The policing of women's bodies starts before they're even women, but that's going to change if 11-year-old Molly Neuner has anything to say about it. The Maine sixth grader's protest against sexist dress code policies at her school quickly gained support from fellow students and garnered national media attention, and soon, the King Middle School in Portland may change its policy. District Superintendent Xavier Botana told The Boston Globe that the district is considering "smart adjustments" to the dress code, and according to the Portland Press Herald, Principal Caitlin LeClair will convene a review panel with parents and students, including Molly, to discuss a solution at the end of the year.
The dress code first became an issue last week when a teacher reportedly ordered Molly and another girl to stand in front of the class and measure their clothing. Molly was told to hold her fingers against the strap of her tank top to ensure that it was at least two fingers wide, while the other girl had to check that her shorts were at least "finger tip length." Beside the fact that fingers are not a legitimate unit of measurement (because humans come in different shapes and sizes), the school's policy doesn't even list those requirements.
Molly told the Press-Herald the situation was "really uncomfortable and weird." Later that day, the same teacher reportedly ordered Molly to cover up with a sweatshirt, and when she said she didn't have one, the teacher allegedly threatened her with detention if she violated dress code again. Molly told Portland's WCSH that two teachers explained that her clothing was a "distraction" to the boys. When Molly told her mother, Christina, what happened, Christina introduced her to the #iamnotadistraction hashtag, a social media movement calling out sexist dress codes. Two days later, Molly returned to school wearing another tank top, the hashtag written across her arm in block letters. About 20 more girls joined her protest.
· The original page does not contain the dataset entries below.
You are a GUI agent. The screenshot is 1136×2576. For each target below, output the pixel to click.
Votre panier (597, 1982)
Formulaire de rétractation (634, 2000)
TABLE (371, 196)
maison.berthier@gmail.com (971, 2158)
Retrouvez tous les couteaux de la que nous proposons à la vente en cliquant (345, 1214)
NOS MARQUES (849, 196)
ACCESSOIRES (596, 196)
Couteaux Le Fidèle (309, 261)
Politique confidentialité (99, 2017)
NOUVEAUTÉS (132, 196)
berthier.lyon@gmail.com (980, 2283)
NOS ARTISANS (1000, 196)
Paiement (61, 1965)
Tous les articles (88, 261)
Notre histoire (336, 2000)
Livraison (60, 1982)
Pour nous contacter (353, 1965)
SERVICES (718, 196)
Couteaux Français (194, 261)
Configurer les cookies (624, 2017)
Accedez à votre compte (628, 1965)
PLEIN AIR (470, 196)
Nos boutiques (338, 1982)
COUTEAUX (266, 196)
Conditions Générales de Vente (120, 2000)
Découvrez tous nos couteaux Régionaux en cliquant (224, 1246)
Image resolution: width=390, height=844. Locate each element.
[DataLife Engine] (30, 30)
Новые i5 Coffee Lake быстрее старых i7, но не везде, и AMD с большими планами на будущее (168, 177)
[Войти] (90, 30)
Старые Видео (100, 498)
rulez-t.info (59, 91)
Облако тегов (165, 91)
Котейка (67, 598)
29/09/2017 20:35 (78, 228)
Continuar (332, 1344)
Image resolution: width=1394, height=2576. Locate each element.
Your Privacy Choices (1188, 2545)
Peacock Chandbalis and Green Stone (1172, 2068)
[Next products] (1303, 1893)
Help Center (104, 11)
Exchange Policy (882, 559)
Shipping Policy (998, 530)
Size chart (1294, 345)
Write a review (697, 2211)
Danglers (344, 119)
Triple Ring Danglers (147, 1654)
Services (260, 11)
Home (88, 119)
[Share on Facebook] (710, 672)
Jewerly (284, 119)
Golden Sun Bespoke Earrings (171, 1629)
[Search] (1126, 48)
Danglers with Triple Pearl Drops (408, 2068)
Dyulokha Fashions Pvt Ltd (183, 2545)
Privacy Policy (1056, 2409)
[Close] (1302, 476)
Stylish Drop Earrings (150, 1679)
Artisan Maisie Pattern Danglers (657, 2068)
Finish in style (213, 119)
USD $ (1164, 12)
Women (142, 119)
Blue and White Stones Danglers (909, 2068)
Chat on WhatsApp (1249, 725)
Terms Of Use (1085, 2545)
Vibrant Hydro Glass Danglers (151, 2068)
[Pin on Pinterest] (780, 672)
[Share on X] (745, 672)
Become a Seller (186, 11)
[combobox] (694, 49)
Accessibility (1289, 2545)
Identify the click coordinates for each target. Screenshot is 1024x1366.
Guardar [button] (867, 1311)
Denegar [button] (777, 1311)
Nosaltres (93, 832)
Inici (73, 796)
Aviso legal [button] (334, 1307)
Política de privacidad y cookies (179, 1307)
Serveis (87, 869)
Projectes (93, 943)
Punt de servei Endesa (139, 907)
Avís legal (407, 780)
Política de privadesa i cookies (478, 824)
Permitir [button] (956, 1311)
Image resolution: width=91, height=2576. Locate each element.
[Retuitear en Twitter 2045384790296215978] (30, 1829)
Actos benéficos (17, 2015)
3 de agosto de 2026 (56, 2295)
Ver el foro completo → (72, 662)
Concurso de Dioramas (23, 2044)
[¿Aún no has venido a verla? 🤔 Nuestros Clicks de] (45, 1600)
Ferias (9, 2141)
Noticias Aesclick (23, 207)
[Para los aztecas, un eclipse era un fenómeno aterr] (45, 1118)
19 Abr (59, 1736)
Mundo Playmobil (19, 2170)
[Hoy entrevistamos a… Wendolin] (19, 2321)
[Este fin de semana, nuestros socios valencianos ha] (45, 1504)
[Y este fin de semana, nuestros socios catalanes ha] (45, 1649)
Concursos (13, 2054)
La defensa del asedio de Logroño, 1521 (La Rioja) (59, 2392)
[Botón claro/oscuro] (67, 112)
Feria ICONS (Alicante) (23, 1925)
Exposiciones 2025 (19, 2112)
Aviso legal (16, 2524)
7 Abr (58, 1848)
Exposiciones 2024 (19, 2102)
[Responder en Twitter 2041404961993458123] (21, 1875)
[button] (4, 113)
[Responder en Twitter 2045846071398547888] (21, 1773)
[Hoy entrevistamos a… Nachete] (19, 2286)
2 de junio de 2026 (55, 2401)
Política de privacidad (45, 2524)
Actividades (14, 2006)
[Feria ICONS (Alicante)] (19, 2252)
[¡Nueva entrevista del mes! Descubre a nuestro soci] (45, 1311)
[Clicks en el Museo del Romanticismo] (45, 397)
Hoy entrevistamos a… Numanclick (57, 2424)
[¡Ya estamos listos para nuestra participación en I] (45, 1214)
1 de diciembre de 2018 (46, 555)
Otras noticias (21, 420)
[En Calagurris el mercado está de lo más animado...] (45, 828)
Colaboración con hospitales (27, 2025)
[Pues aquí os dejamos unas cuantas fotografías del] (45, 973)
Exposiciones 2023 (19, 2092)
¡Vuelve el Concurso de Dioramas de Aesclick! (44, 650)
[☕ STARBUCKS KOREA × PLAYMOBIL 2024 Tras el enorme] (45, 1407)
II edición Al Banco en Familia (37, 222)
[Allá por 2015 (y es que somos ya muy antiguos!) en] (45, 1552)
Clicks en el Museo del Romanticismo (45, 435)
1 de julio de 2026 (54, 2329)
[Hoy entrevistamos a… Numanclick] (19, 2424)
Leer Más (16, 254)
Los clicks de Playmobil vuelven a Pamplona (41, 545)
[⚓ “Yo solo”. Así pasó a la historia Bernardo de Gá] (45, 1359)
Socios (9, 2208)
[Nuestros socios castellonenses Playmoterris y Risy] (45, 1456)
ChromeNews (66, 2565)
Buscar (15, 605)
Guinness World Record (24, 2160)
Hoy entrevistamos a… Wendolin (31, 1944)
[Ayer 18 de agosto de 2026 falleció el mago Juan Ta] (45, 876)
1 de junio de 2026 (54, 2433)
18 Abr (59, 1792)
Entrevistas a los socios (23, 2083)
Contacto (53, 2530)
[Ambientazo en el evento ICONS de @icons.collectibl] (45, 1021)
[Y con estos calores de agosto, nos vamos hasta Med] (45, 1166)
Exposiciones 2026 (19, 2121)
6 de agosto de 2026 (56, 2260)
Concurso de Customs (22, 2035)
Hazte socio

The school's current policy prohibits "thin strapped, revealing tops (like tube tops, halter tops or low cut tops) on girls," but does not define "thin." It's unclear what a thin strap reveals that's so scandalous; neither sleeveless tops nor boat neck tops are banned. Moreover, girls should not be held responsible for the behavior of boys; if they're distracted, that's their problem. Another troubling aspect is that the two altercations with the teacher happened at snack time and recess. Sexualizing a child who's still young enough to play on a playground is incredibly disturbing. Luckily, Molly wasn't too young to know how to stand up for herself, and fight back when she knows that an adult is wrong.